Shinnersia rivularis (Mexican Oak Leaf) - 9 bunches (5-6 stems) - $2.00 per bunch
Heteranthera zosterfolia (Stargrass) - 3 large bunches (10-15 stems) - $3.25 per bunch
Vallisneria spiralis x. "Crystal" (Crystal Val) - 70 plants - $2.75 for 10 plants 
Echinodorus ozelot (Ozelot Sword) - 4 small plants - $2.50
Echinodorus amazonicus (Amazon Sword) - 3 Large Plants - $2.25 per plant
Lemna minor (Duckweed) - any portion you want for free with plant order or price of shipping if only thing wanted. (This is not in tank with other plants!).

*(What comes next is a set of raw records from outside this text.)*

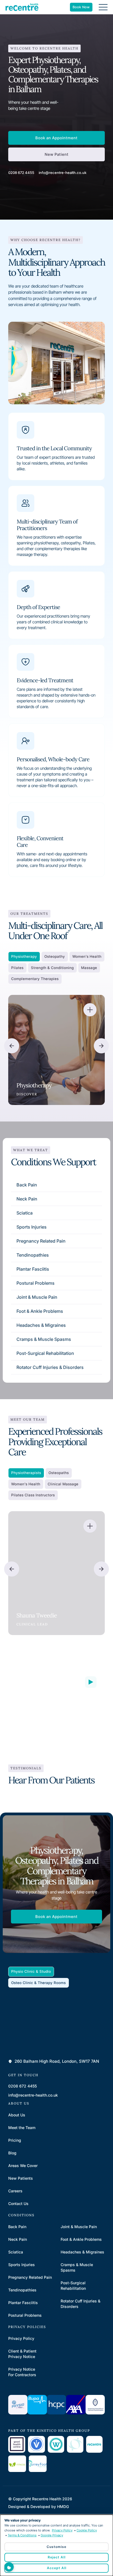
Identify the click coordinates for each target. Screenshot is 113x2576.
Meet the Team (21, 2127)
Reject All (57, 2557)
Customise (56, 2547)
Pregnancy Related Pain (41, 1241)
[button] (11, 1045)
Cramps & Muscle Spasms (43, 1339)
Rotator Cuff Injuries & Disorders (50, 1367)
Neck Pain (26, 1199)
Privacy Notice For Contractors (22, 2372)
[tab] (24, 957)
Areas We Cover (23, 2165)
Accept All (56, 2568)
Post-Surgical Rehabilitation (45, 1353)
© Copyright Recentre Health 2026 (40, 2498)
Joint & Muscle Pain (36, 1297)
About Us (16, 2115)
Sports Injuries (31, 1227)
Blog (12, 2153)
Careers (15, 2190)
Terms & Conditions (22, 2535)
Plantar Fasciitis (32, 1269)
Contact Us (18, 2203)
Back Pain (26, 1185)
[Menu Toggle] (103, 7)
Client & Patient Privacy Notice (22, 2354)
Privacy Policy (21, 2338)
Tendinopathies (32, 1255)
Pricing (14, 2140)
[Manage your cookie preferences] (9, 2567)
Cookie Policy (87, 2530)
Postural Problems (35, 1283)
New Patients (20, 2178)
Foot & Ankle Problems (39, 1311)
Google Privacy (52, 2535)
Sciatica (24, 1213)
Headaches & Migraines (41, 1325)
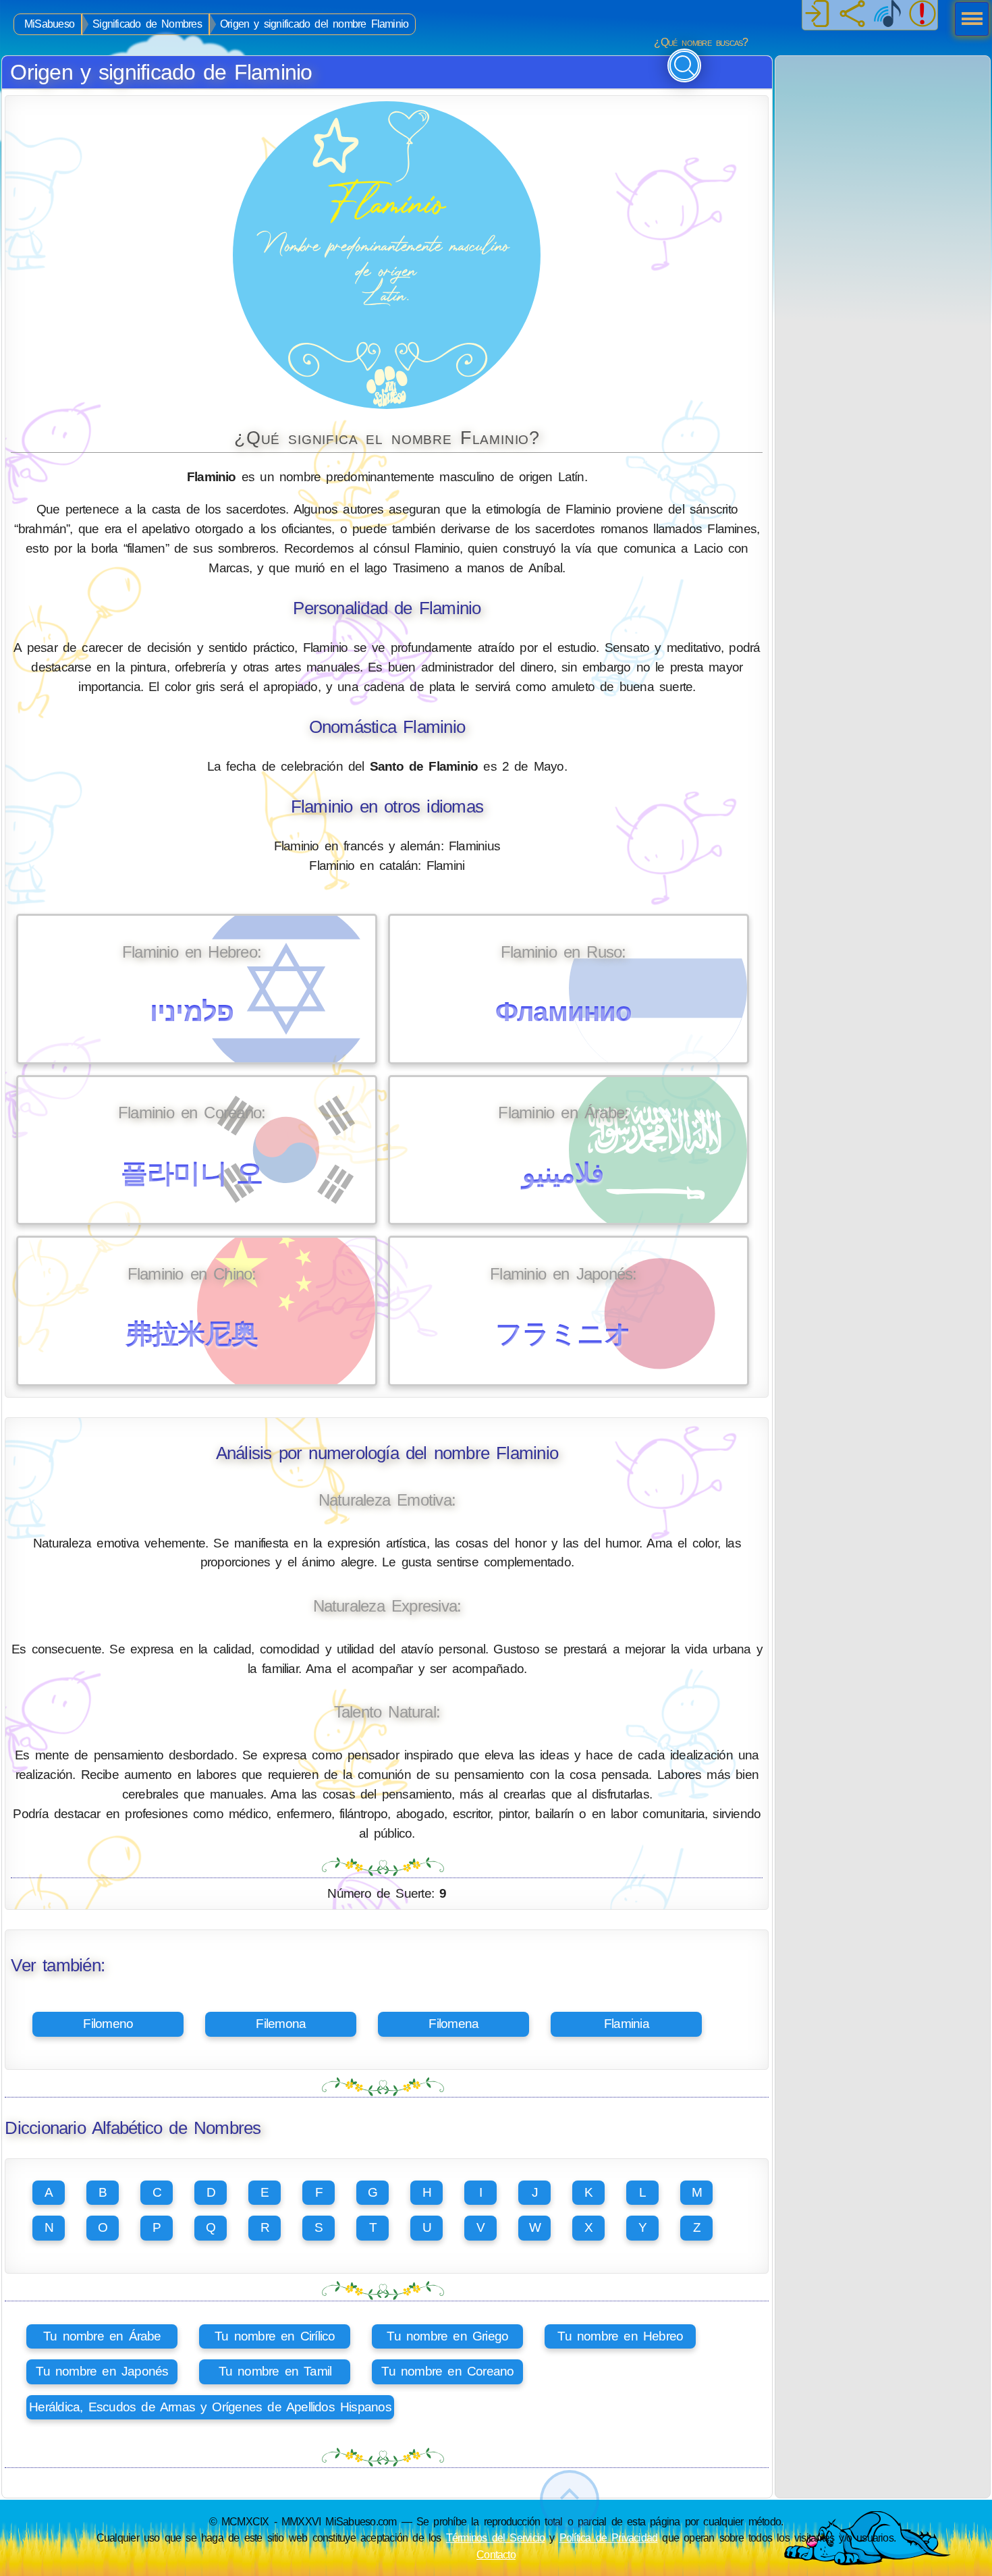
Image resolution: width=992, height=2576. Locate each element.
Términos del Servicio (495, 2537)
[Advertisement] (882, 140)
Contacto (496, 2554)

I have enough to fully cover a 75gal. 

Also willing to consider trades for: 
Anubias (especially Anubias gigantea, Anubias barteri v. ‘Coffeefolia’ & Anubias gracilis, among others) 
Limnophila aromatica 
Vallisneria "Dark Red Jungle Val" 
Crypts (especially lutea, undulatus, Balansae, Retrospiralis, Spiralis, becketti, among others) 
or other interesting plants

Shipping will be $4.50 and payment by non-cc paypal only or cash upon pickup just south of Polaris mall in Northern Columbus.


----------



## toffee (Jul 5, 2005)

How big are you sword plants? and how much to ship to calif?


----------



## Jman17H (Nov 9, 2006)

The Ozelot swords are small offsrping of a 14" mother plant that I gave to a friend a few weeks back. The young ones have between 2-5 leaves that are maybe up to 3-4". I have pruposly kept them from ideal conditions so they would not grow as quick to the size of the mother plant but I am sure that if you give them what they need that they will be there in no time. i have 3 of these left.

As for the amazon swords, 2 of them are probably 16-18" tall (they touch the surface of a 75 gal) and one is probably 12" tall.

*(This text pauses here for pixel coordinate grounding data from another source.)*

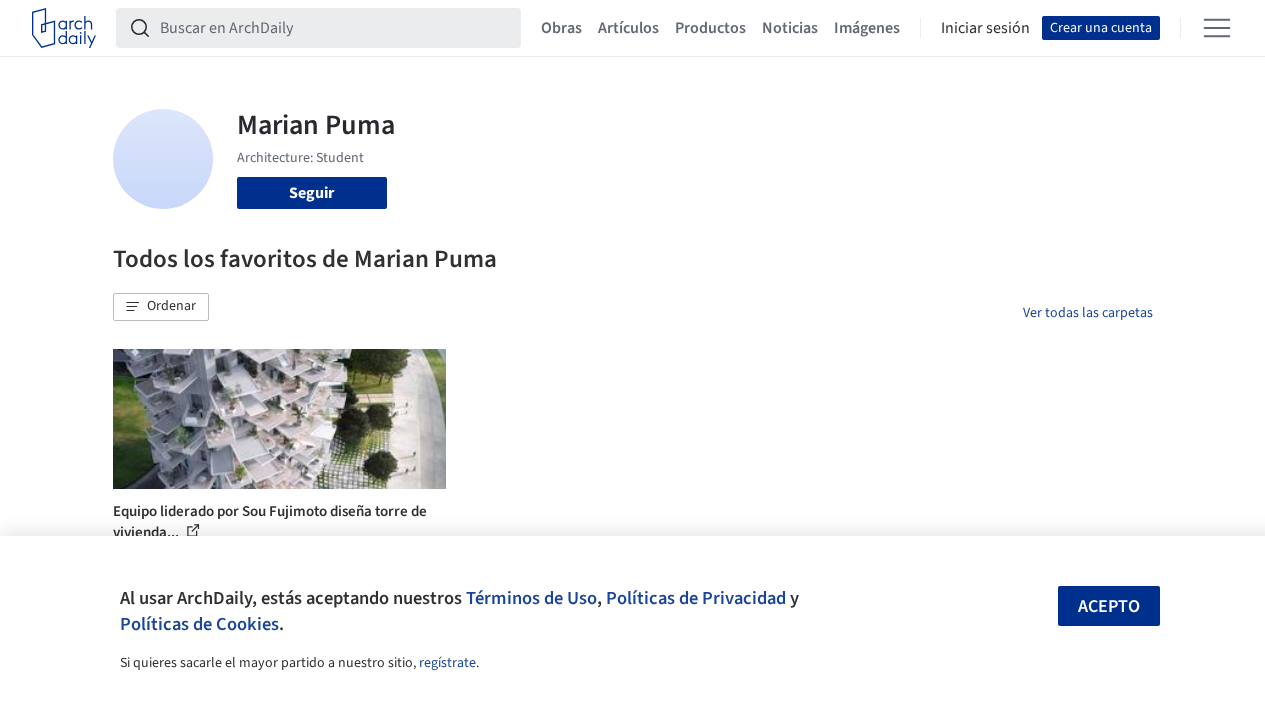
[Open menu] (1217, 28)
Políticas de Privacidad (696, 598)
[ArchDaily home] (64, 28)
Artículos (628, 28)
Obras (561, 28)
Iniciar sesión (985, 28)
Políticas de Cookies (199, 624)
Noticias (790, 28)
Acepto (1109, 606)
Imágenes (867, 28)
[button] (161, 307)
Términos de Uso (531, 598)
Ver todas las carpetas (1088, 313)
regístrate (447, 663)
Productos (710, 28)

By how much to ship to calif?, I am assuming you mean California (west coast) and not the town in PA or elsewhere? I just realized the other day the shipping prices go up Monday but it would still be around $5 for Priority Mail which takes 2-4 days to arrive.

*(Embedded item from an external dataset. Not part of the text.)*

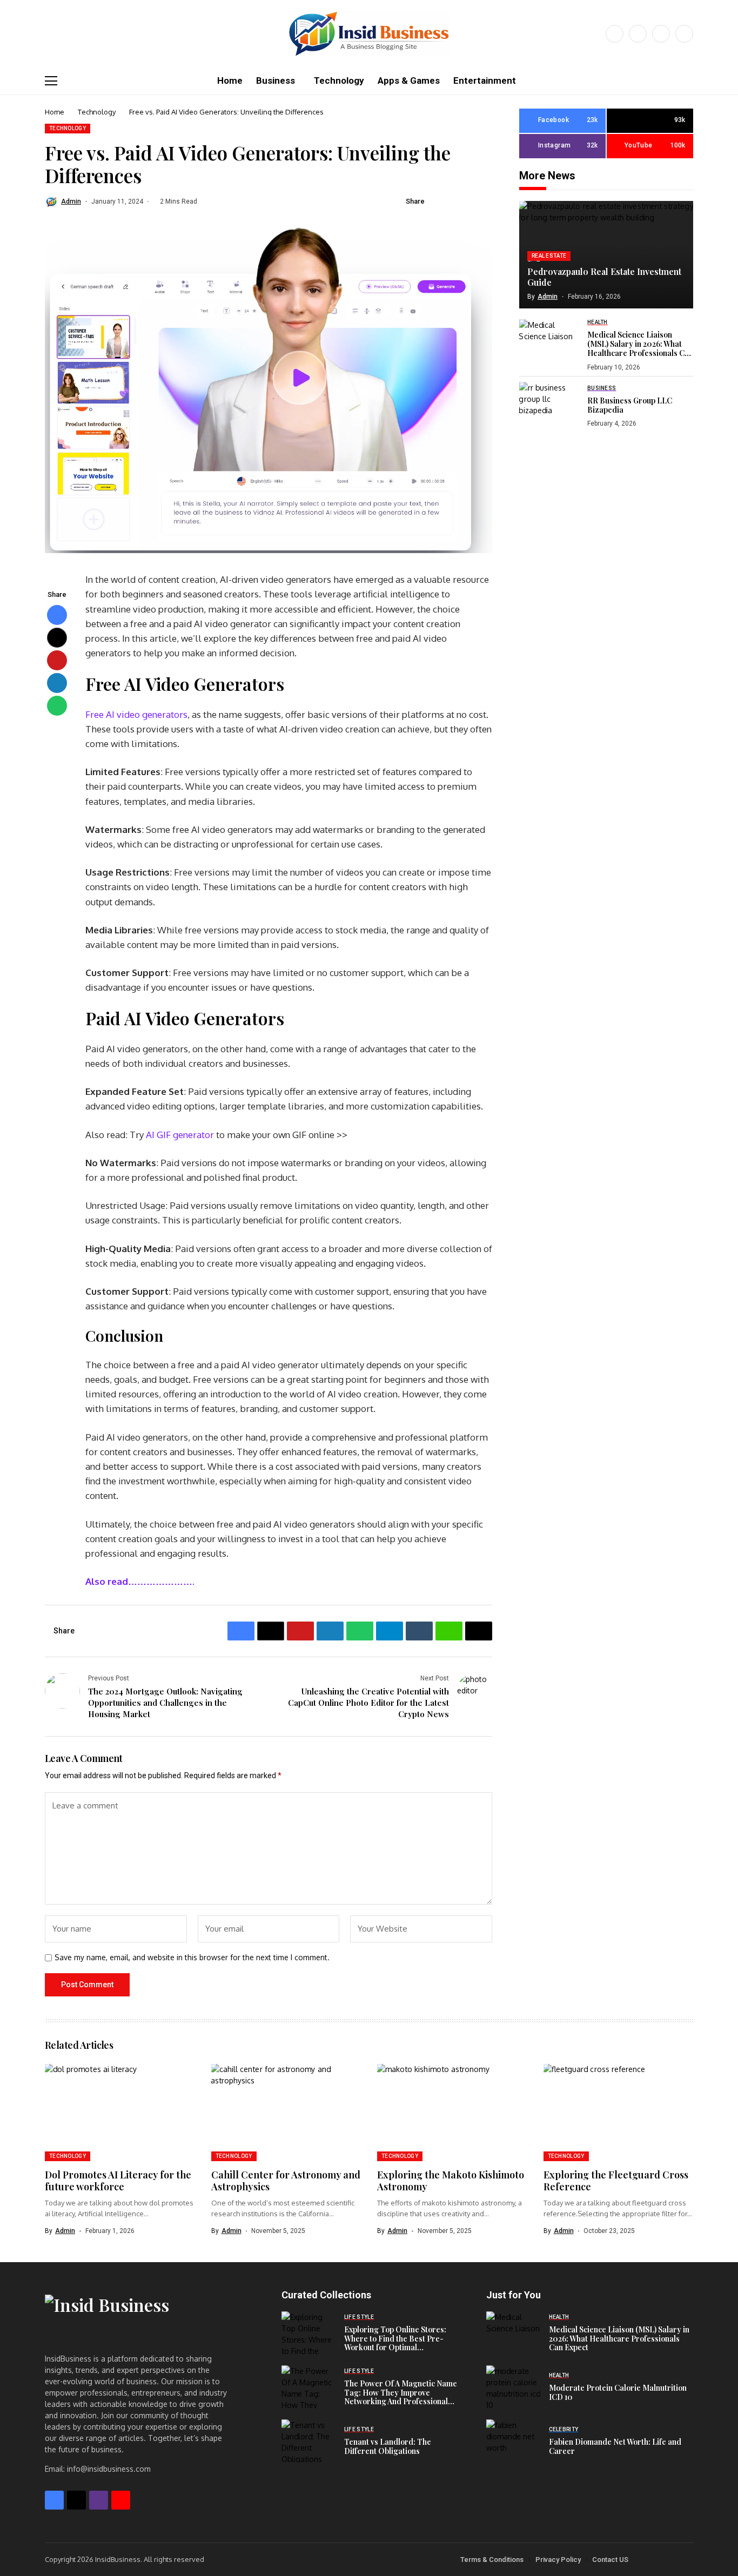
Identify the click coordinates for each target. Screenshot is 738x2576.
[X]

I will be out of town till Monday evening and thus not able to ship till Tuesday but I will be checking me email and pm's so let me know what you would like and I will send you the total amount with my paypal account info and upon payment can have them in the mail Tuesday.



toffee said:


> How big are you sword plants? and how much to ship to calif?


----------